A prequel always creates the urge to heavily reference the existing films, but Rogue One is able to avoid many of those mistakes. When developing the prequel trilogy, series creator George Lucas was unable to resist this temptation. He wrote characters that were either younger versions of existing characters or new ones that were basically stand-ins for those you already knew. The key difference here is that Rogue One answers one of the franchise’s lingering questions: why was there a spot on the Death Star that would immediately destroy it? This necessitates the film to focus on an entirely new cast in a very different situation.
Edwards deliberately separates his film from the mainline entries. Each production detail is selected to contrast with what we expect from the franchise. Camera movements are often shaky and focus on the perspective of the ground troops rather than sweeping shots of the greater battle area. The final action scene has moments that mimic the Normandy Invasion scene from Saving Private Ryan. The lighting also reflects the clandestine nature of the characters. Many rooms are poorly lit, implying these rebels don’t have the money or the time to stay in any location and build a base. Even the normally pristine Stormtroopers are speckled with debris. Everything feels grimy with an air of desperation.

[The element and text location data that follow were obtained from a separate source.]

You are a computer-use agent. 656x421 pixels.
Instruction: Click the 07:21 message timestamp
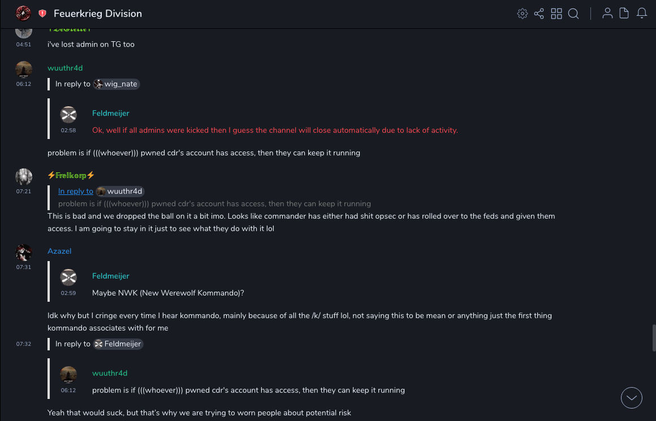point(24,192)
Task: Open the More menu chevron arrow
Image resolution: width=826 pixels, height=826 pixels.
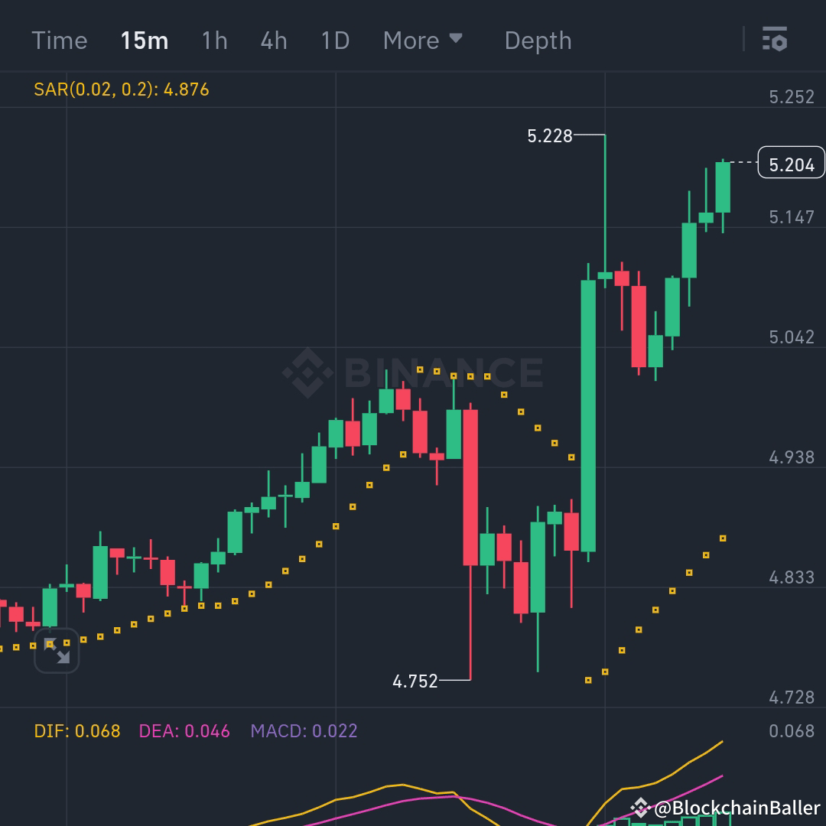Action: pos(457,40)
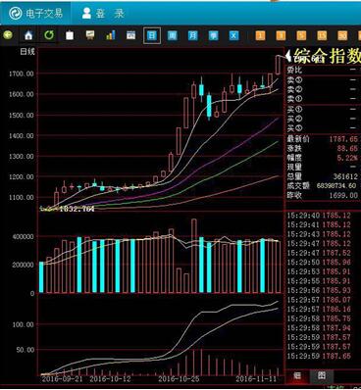Switch to the weekly 周 period button
Viewport: 361px width, 390px height.
173,35
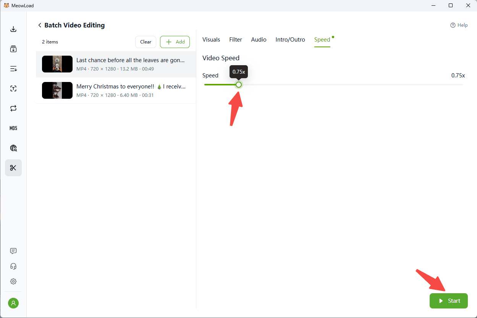Open the format convert loop icon
477x318 pixels.
point(13,108)
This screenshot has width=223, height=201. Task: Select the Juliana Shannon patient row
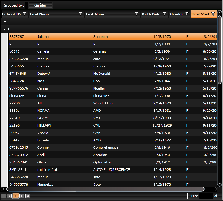pyautogui.click(x=113, y=37)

The screenwriters are able break away from traditional formula of the franchise. Previous films focused on the Jedi which made morality simple. There was no question of who to root for when it was the monks versus space fascists, but Rogue One takes a different approach. The rebels fighting here are not waging a war of ideologies, they are the people that need to make the hard decisions to win battles. That means lying and killing if it moves their position forward. The added complexity is refreshing in the otherwise simplistic universe, but, perhaps fearing public reaction, this is relegated to the periphery. The film instead chooses to focus on the action rather than the choices behind it. Exploring this ambiguity would have further distinguished the film and balanced out the pacing that drags early on from the repeated action sequences.
The filmmakers take full advantage of the freedom that not needing the set up future installments affords them. The major downside to the franchises that dominate cinemas today is that they lack tension. Even as characters are shown in perilous situations, it doesn’t produce the intended effect. Why should we be worried when we know that sequels are already in the pipeline? Captain America and Iron Man can’t kill each other when the next Avengers movie is just around the corner, so their battles don’t have any meaning. That is not the case for this spinoff. Characters are expendable and the writers aren’t afraid to prove it. The new perspective and narrative turns make Rogue One an exciting change to the standard Star Wars tropes.